É inevitável fazer uma associação do conceito de inteligência emocional à consciência. As emoções humanas, que se constituem basicamente de sentimentos não podem ser ignoradas como coadjuvantes no processo de construção da consciência, simplesmente porque é praticamente impossível se desvencilhar delas ao raciocinar, refletir e compreender um novo pensamento ou conceito. Mensurar de forma hábil, imparcial e centrada as questões que são apresentadas pela vida não é tarefa fácil, a suscetibilidade aos sentimentos e estímulos de terceiros, intervém em nosso juízo comprometendo a clareza de pensamento tão necessária a identificação das experiências da vida. O mau uso das emoções prejudica a capacidade de filtrar as informações turvando o pensamento e o raciocínio. Ser capaz de controlar as variações emocionais, que ora se apresentam reprimidas, é um aspecto preponderante para o exercício pleno da consciência. Sucumbir ao sentimentalismo atrapalha o processo de autoconhecimento, principalmente quando essa condição implica na supressão das compreensões individuais. Muitas vezes essa anulação decorre simplesmente do medo em confrontar uma realidade onde podem estar inseridos outros seres humanos na qual se está envolvido, anulando as percepções oriundas da própria cognição.

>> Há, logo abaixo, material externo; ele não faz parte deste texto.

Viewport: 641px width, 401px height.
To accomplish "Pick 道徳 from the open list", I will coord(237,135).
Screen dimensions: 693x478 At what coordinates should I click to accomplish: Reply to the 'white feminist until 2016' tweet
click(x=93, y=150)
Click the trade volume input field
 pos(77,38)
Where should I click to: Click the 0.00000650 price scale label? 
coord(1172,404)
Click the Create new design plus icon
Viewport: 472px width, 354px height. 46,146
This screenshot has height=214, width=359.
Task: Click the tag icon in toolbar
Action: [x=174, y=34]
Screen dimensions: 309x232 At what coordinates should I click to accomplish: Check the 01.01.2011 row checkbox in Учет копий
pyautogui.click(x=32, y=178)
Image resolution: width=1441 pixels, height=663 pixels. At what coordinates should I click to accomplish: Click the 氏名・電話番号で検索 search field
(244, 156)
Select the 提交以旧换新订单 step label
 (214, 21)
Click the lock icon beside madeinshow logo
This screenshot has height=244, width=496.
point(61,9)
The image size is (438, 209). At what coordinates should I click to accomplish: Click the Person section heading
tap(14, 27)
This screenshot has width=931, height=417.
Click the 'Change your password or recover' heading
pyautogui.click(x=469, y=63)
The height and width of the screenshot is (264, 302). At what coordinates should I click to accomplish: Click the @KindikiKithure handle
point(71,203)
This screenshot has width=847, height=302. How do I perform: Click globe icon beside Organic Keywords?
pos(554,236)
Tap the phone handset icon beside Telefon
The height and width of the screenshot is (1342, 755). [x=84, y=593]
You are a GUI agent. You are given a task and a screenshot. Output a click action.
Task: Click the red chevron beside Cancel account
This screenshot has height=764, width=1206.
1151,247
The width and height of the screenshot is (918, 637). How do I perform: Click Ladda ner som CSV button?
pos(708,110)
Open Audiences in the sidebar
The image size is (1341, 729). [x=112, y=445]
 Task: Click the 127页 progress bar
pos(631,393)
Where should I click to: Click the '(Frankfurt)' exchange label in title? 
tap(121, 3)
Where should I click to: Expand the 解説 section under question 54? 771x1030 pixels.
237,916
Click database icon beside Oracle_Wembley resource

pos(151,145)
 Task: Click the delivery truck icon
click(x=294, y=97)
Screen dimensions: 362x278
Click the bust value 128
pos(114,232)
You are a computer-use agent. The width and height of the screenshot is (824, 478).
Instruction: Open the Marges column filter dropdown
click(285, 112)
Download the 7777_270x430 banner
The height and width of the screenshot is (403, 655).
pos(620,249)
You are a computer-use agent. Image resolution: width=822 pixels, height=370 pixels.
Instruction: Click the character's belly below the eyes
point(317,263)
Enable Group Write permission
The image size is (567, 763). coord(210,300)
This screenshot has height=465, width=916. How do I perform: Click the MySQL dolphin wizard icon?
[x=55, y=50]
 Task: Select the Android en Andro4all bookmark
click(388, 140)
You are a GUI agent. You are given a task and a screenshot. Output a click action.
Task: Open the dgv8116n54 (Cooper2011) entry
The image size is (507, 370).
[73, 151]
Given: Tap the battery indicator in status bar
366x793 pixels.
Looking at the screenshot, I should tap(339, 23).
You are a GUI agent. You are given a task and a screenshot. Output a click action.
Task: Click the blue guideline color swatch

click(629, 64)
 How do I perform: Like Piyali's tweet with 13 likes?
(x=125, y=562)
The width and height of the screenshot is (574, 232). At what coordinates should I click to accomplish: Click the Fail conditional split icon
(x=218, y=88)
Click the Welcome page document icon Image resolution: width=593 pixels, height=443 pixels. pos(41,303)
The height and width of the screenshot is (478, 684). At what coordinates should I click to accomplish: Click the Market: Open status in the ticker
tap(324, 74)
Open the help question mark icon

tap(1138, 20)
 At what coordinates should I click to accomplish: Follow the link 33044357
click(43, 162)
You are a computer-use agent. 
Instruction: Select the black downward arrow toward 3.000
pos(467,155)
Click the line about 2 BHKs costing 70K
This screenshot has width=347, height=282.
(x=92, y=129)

A necessidade de inter-relacionar não impede que se façam as próprias escolhas, através da inteligência, da educação, gentileza e afabilidade é possível contornar os entraves culturais, religiosos ou ideológicos, alcançando o sucesso na busca pela consciência, embora muitas vezes os argumentos sensatos, por mais inquestionáveis que sejam, esbarrem na nefasta barreira dogmática, configurada pela miopia mental que aflige os sectários.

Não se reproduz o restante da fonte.